Tetapi dengan sikap kelewatan memberi harapan palsu (PHP) pada semua pihak, maka akan menimbulkan persoalan jika kita berada di posisi yang diduakan, ditigakan atau diempatkan, dan seterusnya. Saat itulah akan terasa jengkel, harga diri diremehkan, dan berbagai perasaan terluka lainnya.
Cinta bertepuk sebelah tangan
Terkadang tidak mudah mendefinisikan cinta segitiga bila salah satu pihak merasa tidak ada ikatan cinta di antara mereka, namun pihak yang mencintai diam-diam akan menunjukkan bahwa dia sebagai pihak yang tersakiti ketika yang dicintai menjalin kekaraban dengan orang lain. Hal seperti ini sering saya alami, bahkan saat masih bersekolah.
Saya termasuk orang yang sering dituduh melakukan cinta segitiga, meskipun saya merasa tidak melakukannya. Awalnyal saat sekolah dasar (SD). SD sudah kenal cinta?
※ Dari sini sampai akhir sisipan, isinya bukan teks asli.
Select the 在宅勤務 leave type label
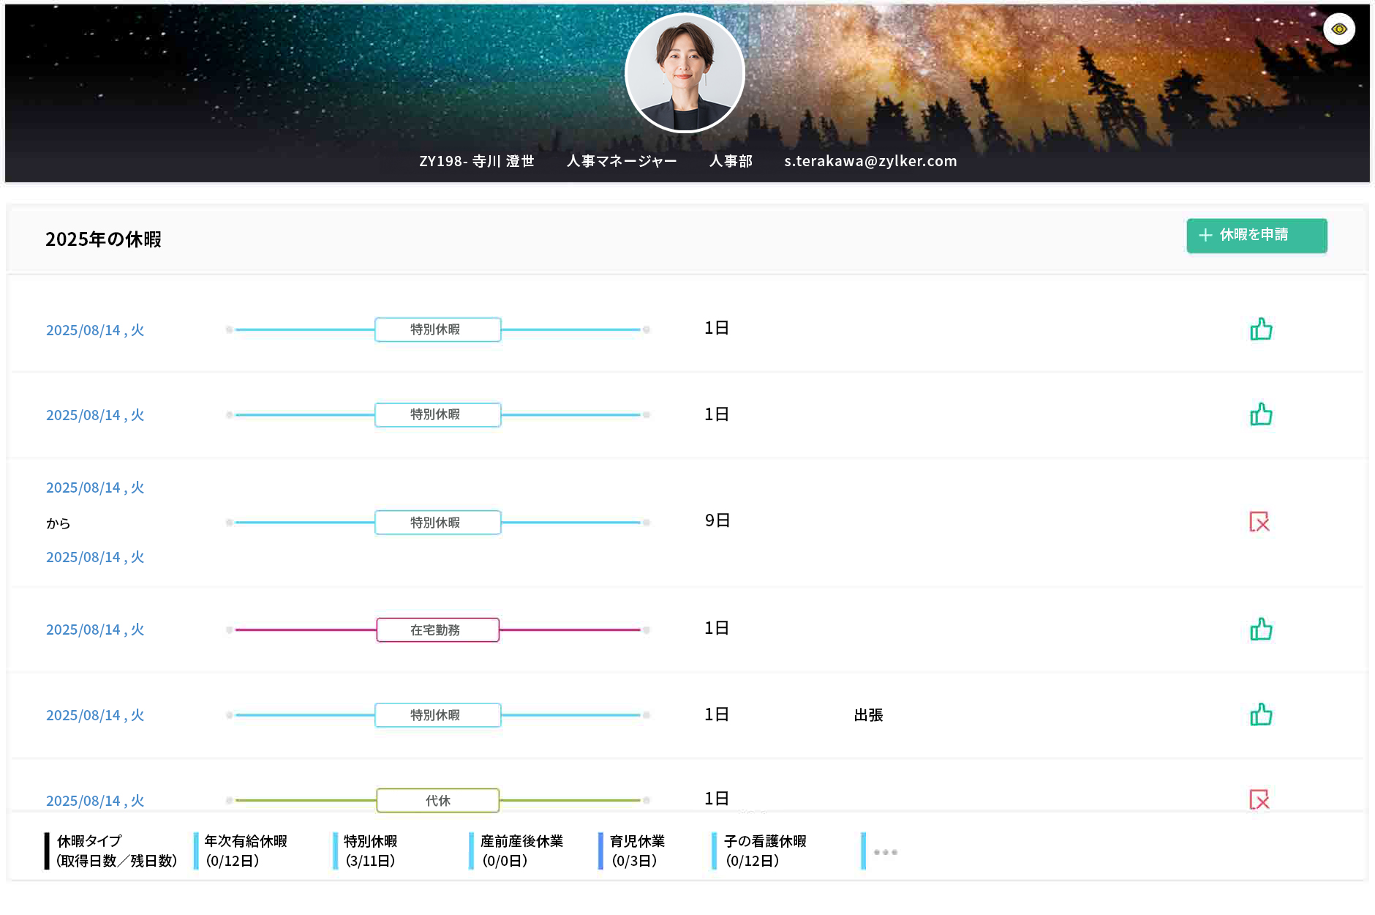The image size is (1375, 915). click(437, 630)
Entahlah, yang pasti saat itu seorang teman cowok beda sekolah diam-diam memberi hadiah kecil melalui teman akrab saya. Sebuah kado manis berpita yang tidak saya sangka ditujukan pada saya, sebab saat itu saya mengira justru teman akrab saya yang diberi hadiah karena lebih pubertas daripada saya.
Tapi tidak disangka memang hadiah dua buah buku tulis tebal bertuliskan "primadona" bersampul gambar Princess Diana memang ditujukan untuk saya. Mungkin hadiah itu tak berarti apa-apa jika mengingatnya saat ini, namun bila mengingat yang membelikan adalah bocah SD, itu luar biasa! Saya tak bisa membayangkan berapa uang jajan yang disisihkannya demi memberi hadiah buku tersebut.
Setelah menerima hadiah buku itu, saya tetap bersikap seperti biasa, sebab yang saya ingat memang saya tidak ada rasa, namun yang tidak saya sangka, teman cowok yang sama-sama masih bocah ingusan itu telah menganggap saya sebagai kekasihnya.
Tapi namanya cinta bocah SD, dia tak berani menyatakannya, hanya sekedar senyum, sapa, dan say hello. Saya baru tahu kalau dia betul-betul menganggap saya pacar saat saya tanpa sengaja berjalan dengan seorang teman cowok yang sudah kuliah, saat berpapasan dia betul-betul menunjukkan kemarahannya dan beranjak pergi. Sejak saat itu saya baru tahu bahwa saya diputuskan oleh seseorang yang tidak pernah saya anggap pacar.